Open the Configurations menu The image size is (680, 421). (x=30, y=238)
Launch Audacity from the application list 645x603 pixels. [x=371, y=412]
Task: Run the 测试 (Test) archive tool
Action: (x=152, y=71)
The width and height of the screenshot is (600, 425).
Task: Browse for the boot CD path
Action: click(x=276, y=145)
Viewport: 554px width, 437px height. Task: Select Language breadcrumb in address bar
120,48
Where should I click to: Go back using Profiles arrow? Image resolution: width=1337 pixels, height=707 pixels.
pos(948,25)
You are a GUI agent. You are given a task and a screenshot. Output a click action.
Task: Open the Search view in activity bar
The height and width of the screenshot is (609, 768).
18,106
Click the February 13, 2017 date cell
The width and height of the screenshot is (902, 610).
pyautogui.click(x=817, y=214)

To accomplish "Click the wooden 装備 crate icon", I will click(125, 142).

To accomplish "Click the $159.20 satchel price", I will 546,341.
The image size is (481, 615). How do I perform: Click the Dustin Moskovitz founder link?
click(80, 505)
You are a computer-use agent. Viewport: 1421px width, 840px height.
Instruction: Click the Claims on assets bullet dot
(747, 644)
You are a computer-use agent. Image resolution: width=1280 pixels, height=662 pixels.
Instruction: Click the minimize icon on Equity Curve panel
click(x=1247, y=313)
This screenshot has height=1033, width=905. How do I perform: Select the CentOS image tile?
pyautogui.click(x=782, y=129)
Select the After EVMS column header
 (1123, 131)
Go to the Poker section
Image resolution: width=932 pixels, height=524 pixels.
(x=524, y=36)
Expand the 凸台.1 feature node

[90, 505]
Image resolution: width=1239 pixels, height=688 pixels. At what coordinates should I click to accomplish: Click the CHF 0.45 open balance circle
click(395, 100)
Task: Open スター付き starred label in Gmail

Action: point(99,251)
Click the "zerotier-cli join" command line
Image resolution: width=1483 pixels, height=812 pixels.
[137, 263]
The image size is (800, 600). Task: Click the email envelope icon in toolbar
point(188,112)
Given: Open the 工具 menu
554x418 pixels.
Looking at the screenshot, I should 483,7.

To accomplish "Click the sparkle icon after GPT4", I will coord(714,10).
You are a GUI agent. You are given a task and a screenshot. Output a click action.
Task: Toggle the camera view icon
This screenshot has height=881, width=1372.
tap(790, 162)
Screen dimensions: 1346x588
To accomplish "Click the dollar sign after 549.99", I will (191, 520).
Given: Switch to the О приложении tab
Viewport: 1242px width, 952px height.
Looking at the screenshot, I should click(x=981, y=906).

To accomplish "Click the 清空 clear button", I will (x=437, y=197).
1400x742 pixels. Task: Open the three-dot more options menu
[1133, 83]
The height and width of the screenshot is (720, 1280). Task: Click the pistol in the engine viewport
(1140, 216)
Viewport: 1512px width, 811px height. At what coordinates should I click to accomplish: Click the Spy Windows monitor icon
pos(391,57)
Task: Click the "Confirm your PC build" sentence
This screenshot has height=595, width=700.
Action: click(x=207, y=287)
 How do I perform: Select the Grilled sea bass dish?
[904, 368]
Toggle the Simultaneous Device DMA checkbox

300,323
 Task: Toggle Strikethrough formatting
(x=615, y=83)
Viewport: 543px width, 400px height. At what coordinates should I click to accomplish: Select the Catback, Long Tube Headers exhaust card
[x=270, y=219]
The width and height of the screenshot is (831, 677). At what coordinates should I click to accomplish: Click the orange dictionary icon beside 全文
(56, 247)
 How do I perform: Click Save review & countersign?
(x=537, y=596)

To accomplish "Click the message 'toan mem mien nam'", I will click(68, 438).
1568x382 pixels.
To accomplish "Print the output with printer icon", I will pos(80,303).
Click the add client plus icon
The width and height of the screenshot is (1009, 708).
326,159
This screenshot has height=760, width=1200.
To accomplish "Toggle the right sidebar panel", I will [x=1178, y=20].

---

WHAT TO PRODUCE: Nothing in the data above should change. Please copy it all.

RESPONSE TO THIS TASK:
Open the Configurations menu The image size is (680, 421). (x=30, y=238)
Launch Audacity from the application list 645x603 pixels. [x=371, y=412]
Task: Run the 测试 (Test) archive tool
Action: (x=152, y=71)
The width and height of the screenshot is (600, 425).
Task: Browse for the boot CD path
Action: click(x=276, y=145)
Viewport: 554px width, 437px height. Task: Select Language breadcrumb in address bar
120,48
Where should I click to: Go back using Profiles arrow? Image resolution: width=1337 pixels, height=707 pixels.
pos(948,25)
You are a GUI agent. You are given a task and a screenshot. Output a click action.
Task: Open the Search view in activity bar
The height and width of the screenshot is (609, 768).
18,106
Click the February 13, 2017 date cell
The width and height of the screenshot is (902, 610).
pyautogui.click(x=817, y=214)

To accomplish "Click the wooden 装備 crate icon", I will click(125, 142).

To accomplish "Click the $159.20 satchel price", I will 546,341.
The image size is (481, 615). How do I perform: Click the Dustin Moskovitz founder link?
click(80, 505)
You are a computer-use agent. Viewport: 1421px width, 840px height.
Instruction: Click the Claims on assets bullet dot
(747, 644)
You are a computer-use agent. Image resolution: width=1280 pixels, height=662 pixels.
Instruction: Click the minimize icon on Equity Curve panel
click(x=1247, y=313)
This screenshot has height=1033, width=905. How do I perform: Select the CentOS image tile?
pyautogui.click(x=782, y=129)
Select the After EVMS column header
 (1123, 131)
Go to the Poker section
Image resolution: width=932 pixels, height=524 pixels.
(x=524, y=36)
Expand the 凸台.1 feature node

[90, 505]
Image resolution: width=1239 pixels, height=688 pixels. At what coordinates should I click to accomplish: Click the CHF 0.45 open balance circle
click(395, 100)
Task: Open スター付き starred label in Gmail

Action: point(99,251)
Click the "zerotier-cli join" command line
Image resolution: width=1483 pixels, height=812 pixels.
[137, 263]
The image size is (800, 600). Task: Click the email envelope icon in toolbar
point(188,112)
Given: Open the 工具 menu
554x418 pixels.
Looking at the screenshot, I should 483,7.

To accomplish "Click the sparkle icon after GPT4", I will coord(714,10).
You are a GUI agent. You are given a task and a screenshot. Output a click action.
Task: Toggle the camera view icon
This screenshot has height=881, width=1372.
tap(790, 162)
Screen dimensions: 1346x588
To accomplish "Click the dollar sign after 549.99", I will (191, 520).
Given: Switch to the О приложении tab
Viewport: 1242px width, 952px height.
Looking at the screenshot, I should click(x=981, y=906).

To accomplish "Click the 清空 clear button", I will (x=437, y=197).
1400x742 pixels. Task: Open the three-dot more options menu
[1133, 83]
The height and width of the screenshot is (720, 1280). Task: Click the pistol in the engine viewport
(1140, 216)
Viewport: 1512px width, 811px height. At what coordinates should I click to accomplish: Click the Spy Windows monitor icon
pos(391,57)
Task: Click the "Confirm your PC build" sentence
This screenshot has height=595, width=700.
Action: click(x=207, y=287)
 How do I perform: Select the Grilled sea bass dish?
[904, 368]
Toggle the Simultaneous Device DMA checkbox

300,323
 Task: Toggle Strikethrough formatting
(x=615, y=83)
Viewport: 543px width, 400px height. At what coordinates should I click to accomplish: Select the Catback, Long Tube Headers exhaust card
[x=270, y=219]
The width and height of the screenshot is (831, 677). At what coordinates should I click to accomplish: Click the orange dictionary icon beside 全文
(56, 247)
 How do I perform: Click Save review & countersign?
(x=537, y=596)

To accomplish "Click the message 'toan mem mien nam'", I will click(68, 438).
1568x382 pixels.
To accomplish "Print the output with printer icon", I will pos(80,303).
Click the add client plus icon
The width and height of the screenshot is (1009, 708).
326,159
This screenshot has height=760, width=1200.
To accomplish "Toggle the right sidebar panel", I will [x=1178, y=20].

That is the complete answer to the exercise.